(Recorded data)
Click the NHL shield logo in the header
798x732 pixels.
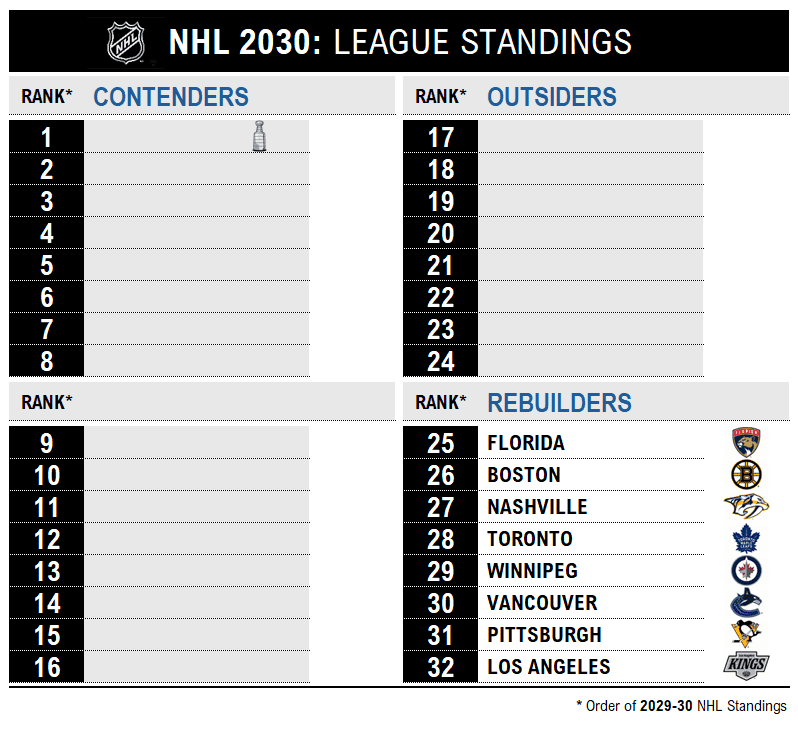pyautogui.click(x=126, y=43)
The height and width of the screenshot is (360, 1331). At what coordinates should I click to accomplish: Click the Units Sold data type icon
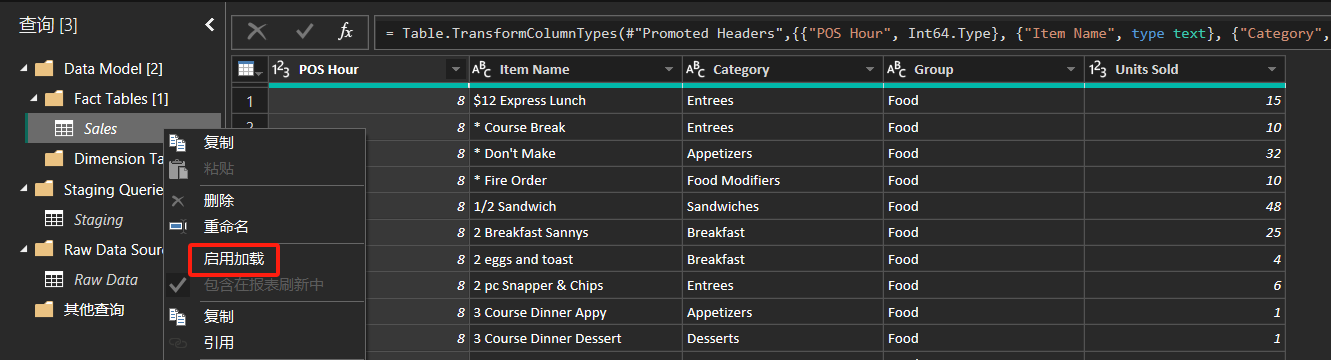[1097, 70]
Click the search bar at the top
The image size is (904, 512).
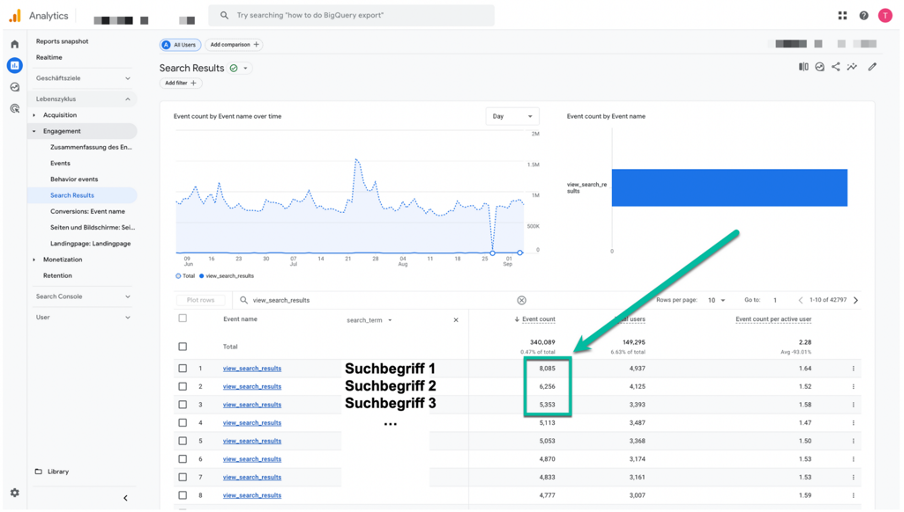(x=351, y=16)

→ **BRIEF**:
Begin at the first line of the entries above and return each line exactly, stopping after the line that contains "Click the search bar at the top". Pictures do not belong in the copy.

→ **EXERCISE SOLUTION**:
Click the NHL shield logo in the header
798x732 pixels.
pyautogui.click(x=126, y=43)
The height and width of the screenshot is (360, 1331). At what coordinates should I click to accomplish: Click the Units Sold data type icon
[1097, 70]
Click the search bar at the top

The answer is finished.